WHAT DO A CAT, A DINGO, AND A GOANNA HAVE IN COMMON? IT’S IN THE iDNA

Source: Australian Geographic (Extract)
Posted: April 4, 2023

If you’ve ever been out walking in nature, you know some species are not all that easy to spot –what you see is often just a small fraction of what’s out there.

How many times have you seen an exquisite bird or rare marsupial, but only on the information signage in a national park? This can happen even to scientists studying and managing those species. We know why this is; some species are secretive or only active at certain times, others may be excellent at camouflage, and some are just plain rare. Knowing why we can’t find a species is a good start, but we also need techniques to make finding them easier.
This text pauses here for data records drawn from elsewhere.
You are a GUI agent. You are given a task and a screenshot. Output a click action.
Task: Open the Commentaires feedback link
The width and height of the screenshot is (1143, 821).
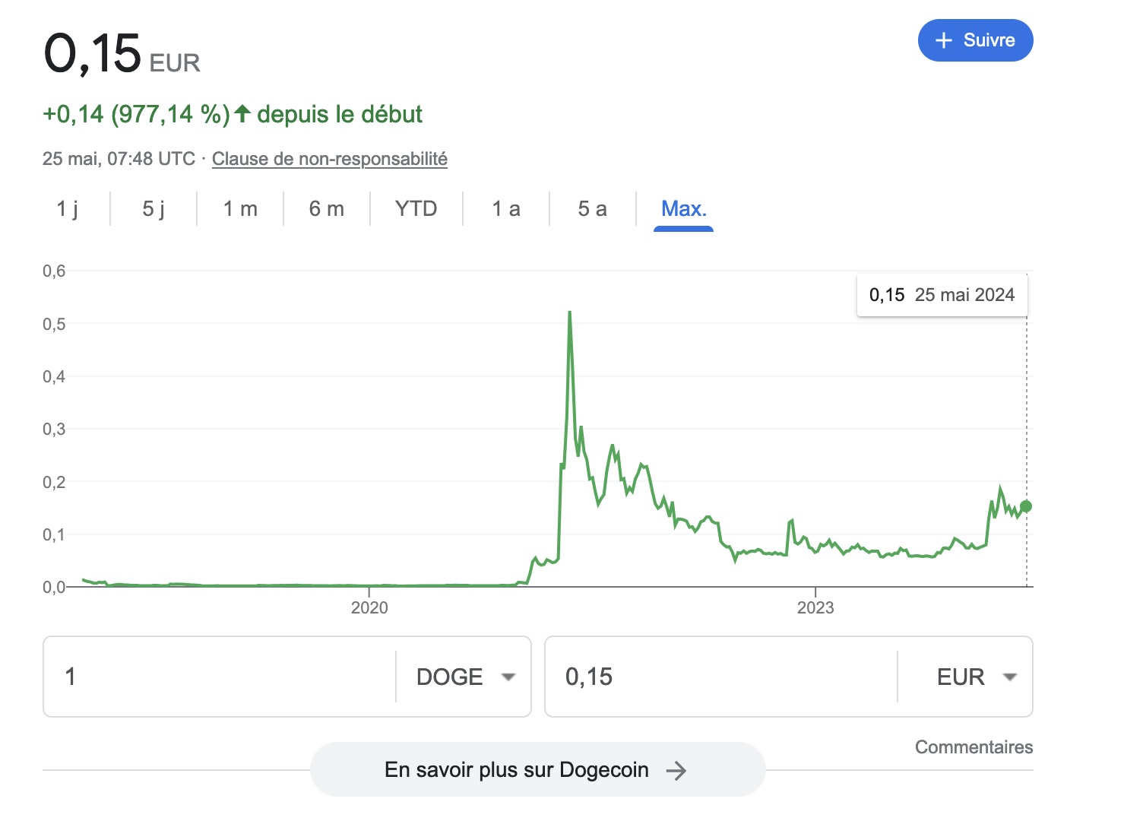[x=974, y=747]
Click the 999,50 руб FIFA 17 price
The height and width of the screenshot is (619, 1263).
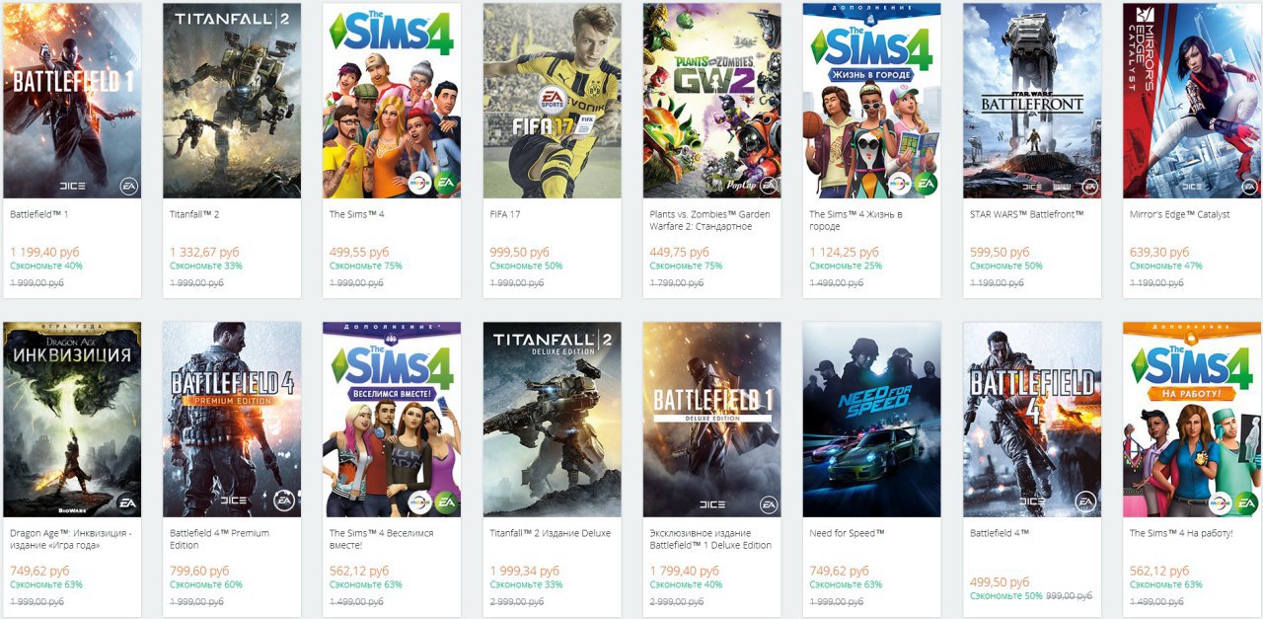(x=519, y=253)
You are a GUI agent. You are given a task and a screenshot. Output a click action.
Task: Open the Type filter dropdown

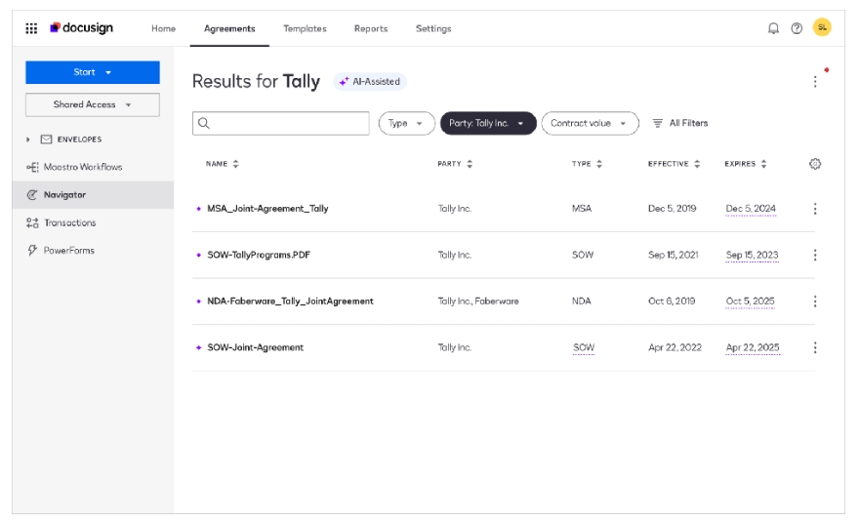pyautogui.click(x=406, y=123)
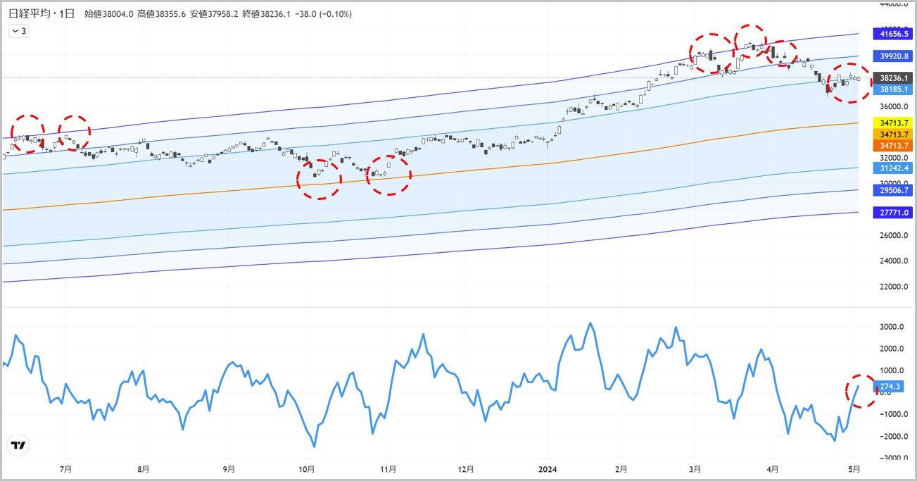The width and height of the screenshot is (917, 481).
Task: Collapse the indicator legend showing 3
Action: [18, 31]
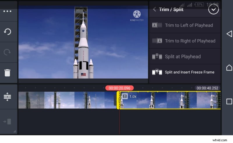Tap the yellow-outlined 1.0x selected clip
Viewport: 233px width, 143px height.
pyautogui.click(x=169, y=100)
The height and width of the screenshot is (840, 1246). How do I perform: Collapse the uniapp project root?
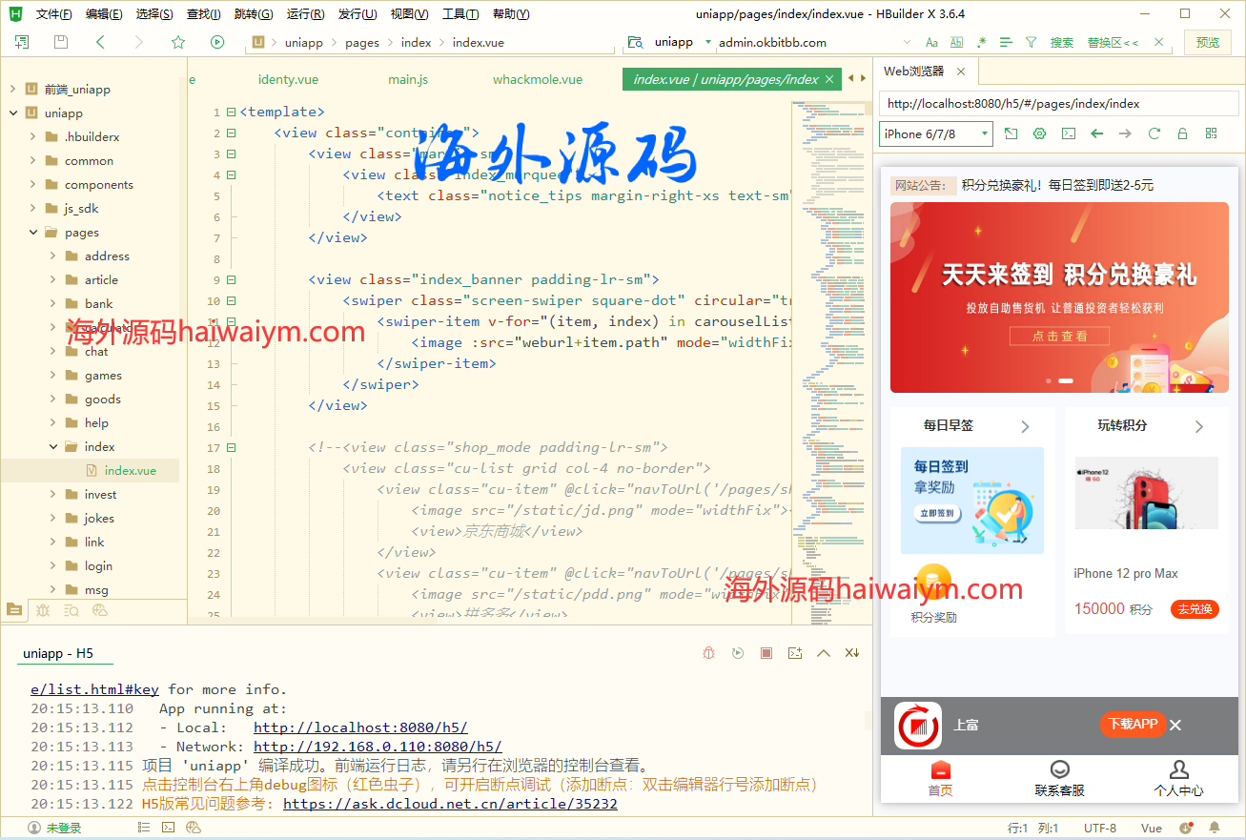[13, 113]
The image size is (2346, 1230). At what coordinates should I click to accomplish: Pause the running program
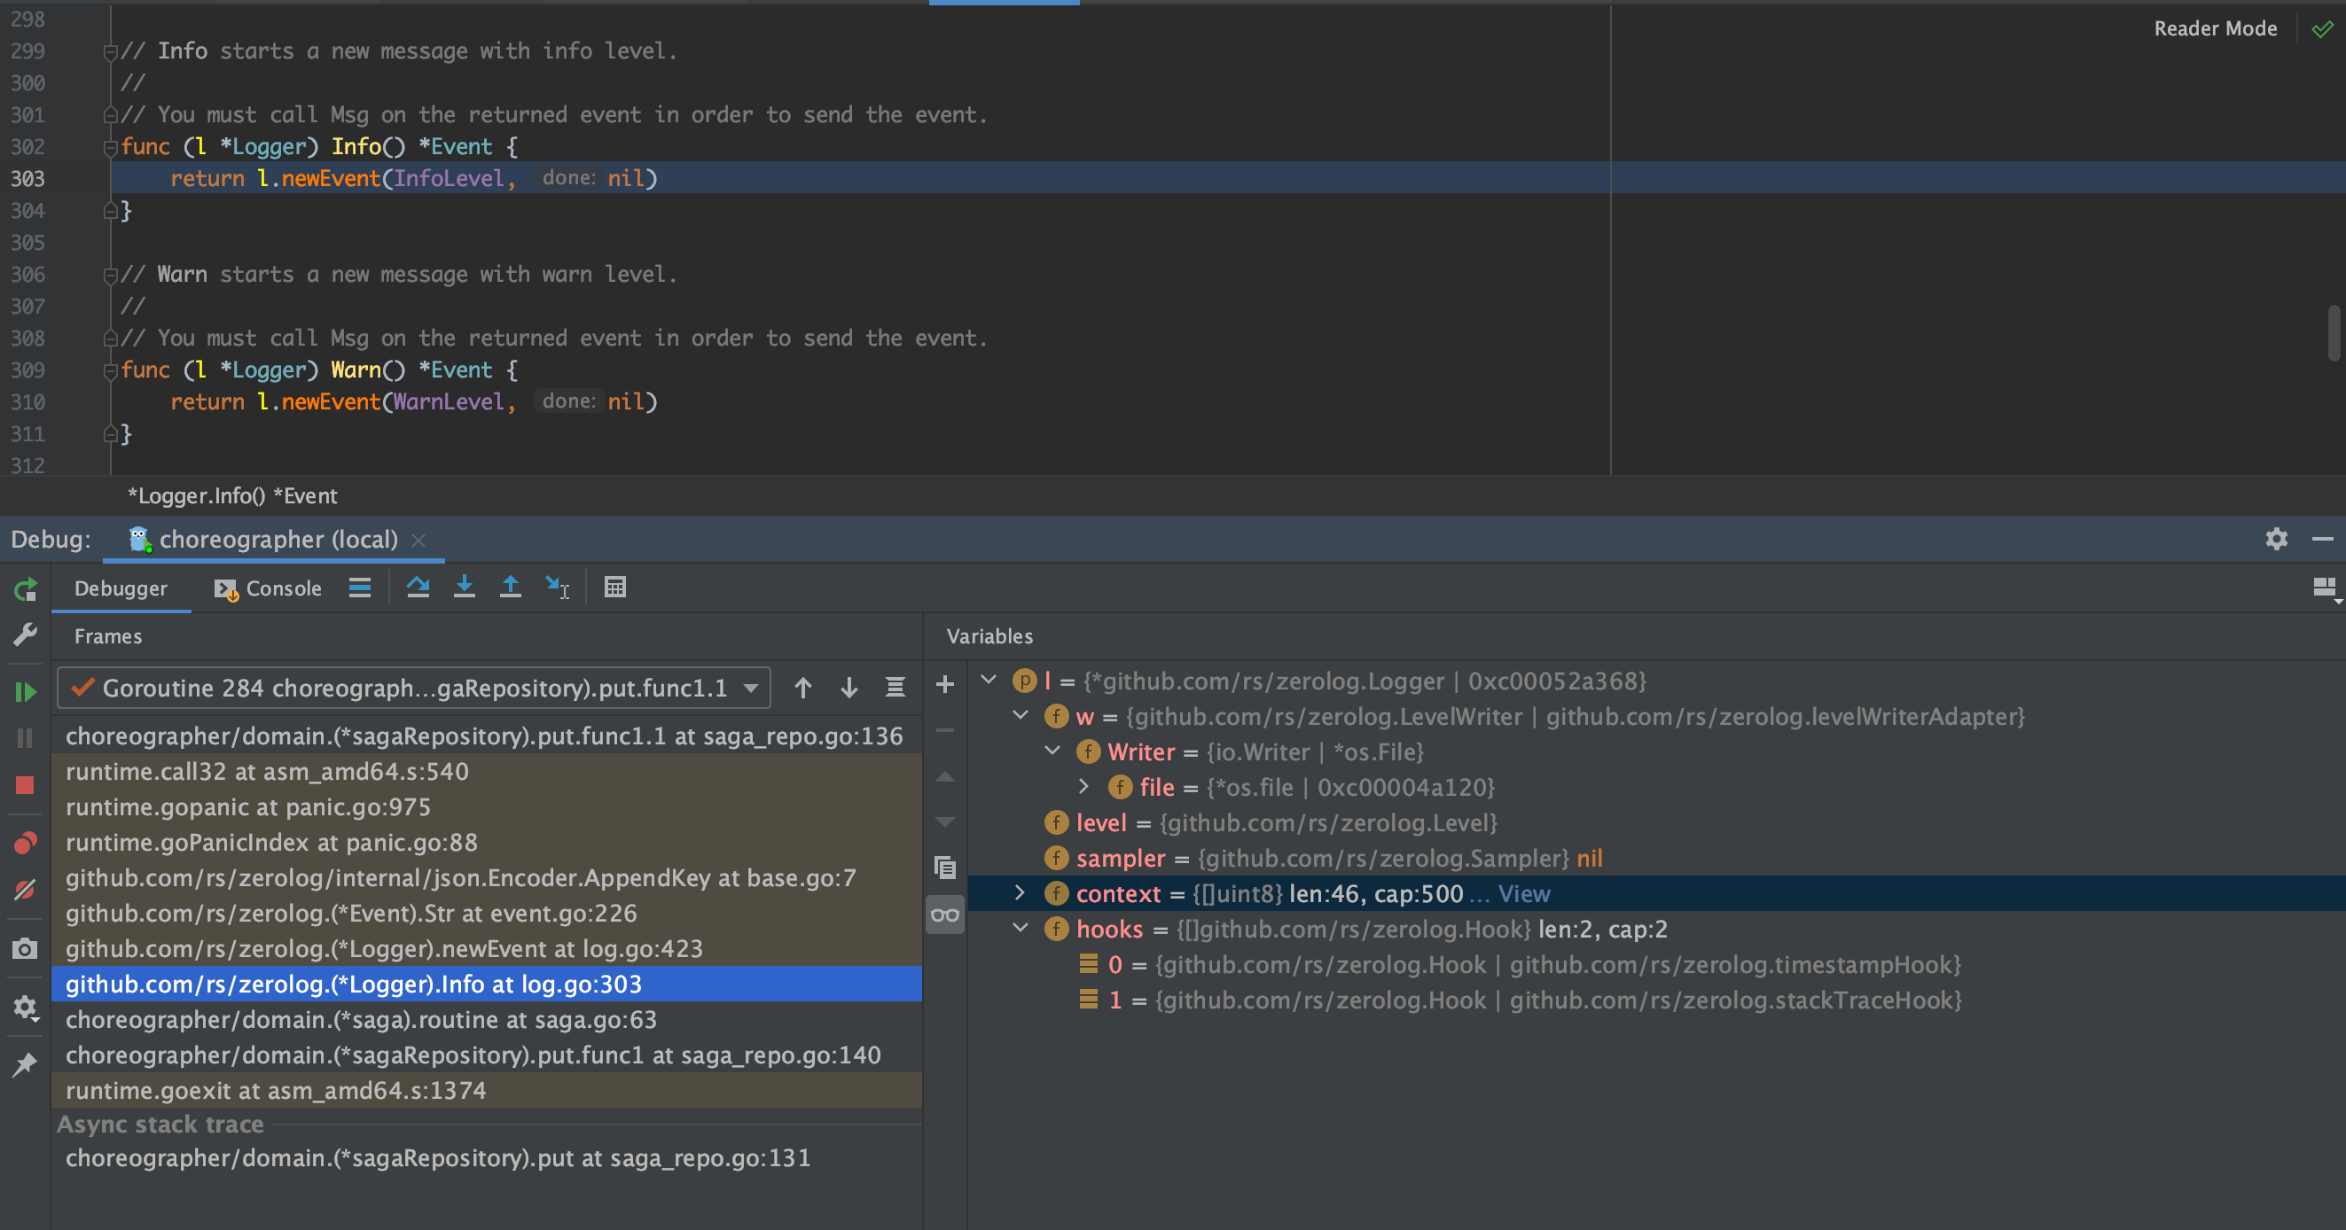pyautogui.click(x=25, y=737)
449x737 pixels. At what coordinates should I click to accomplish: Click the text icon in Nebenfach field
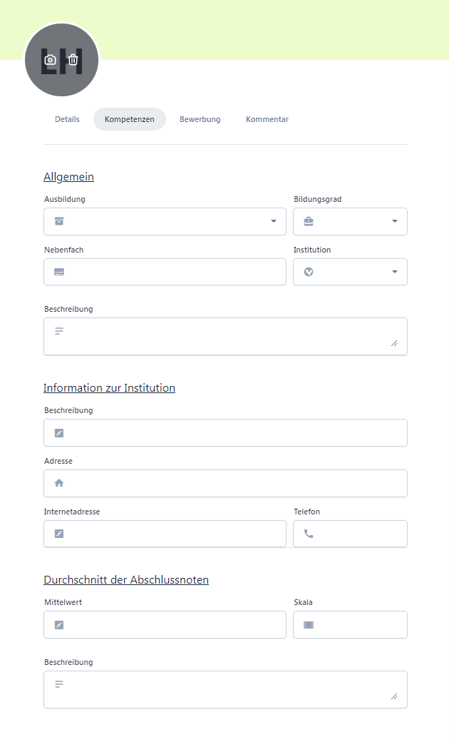[59, 272]
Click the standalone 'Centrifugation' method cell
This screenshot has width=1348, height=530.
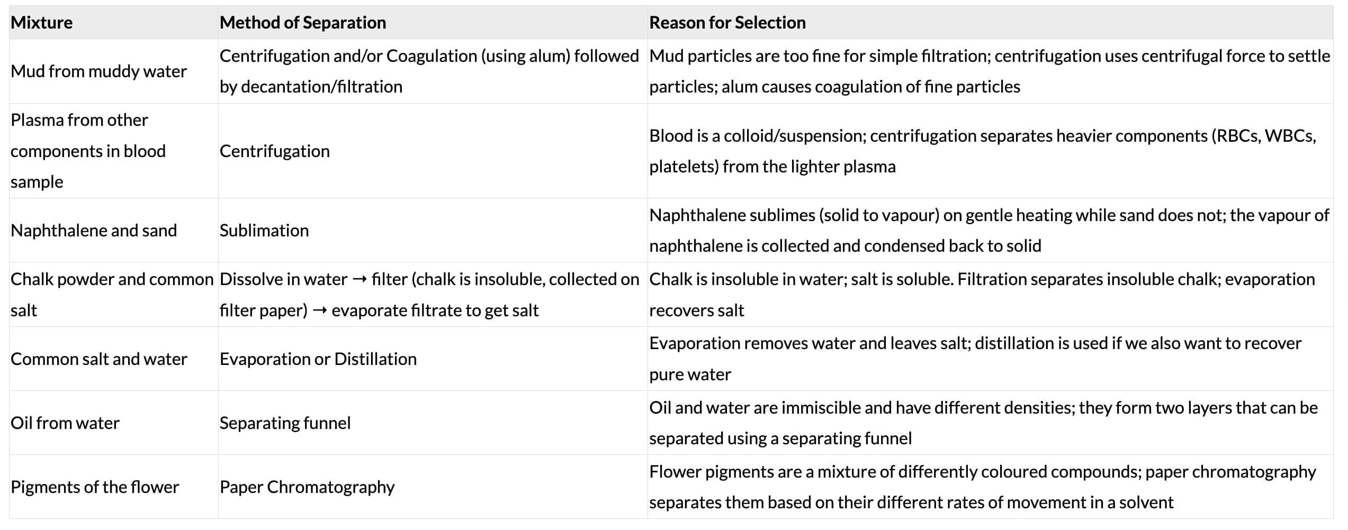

Recently, we developed a technique for detecting rare frogs using their parasites. There are tiny, blood-sucking flies that feed only on frogs – they find these frogs by following the sounds of their calls. We set mosquito traps playing frog call audio along rainforest streams at multiple forest sites in NSW and caught hundreds of these frog-biting flies. We sequenced the DNA from the flies’ blood meals and detected frog species that we’d not seen or heard out in the forest. This was great news for rainforest frog research.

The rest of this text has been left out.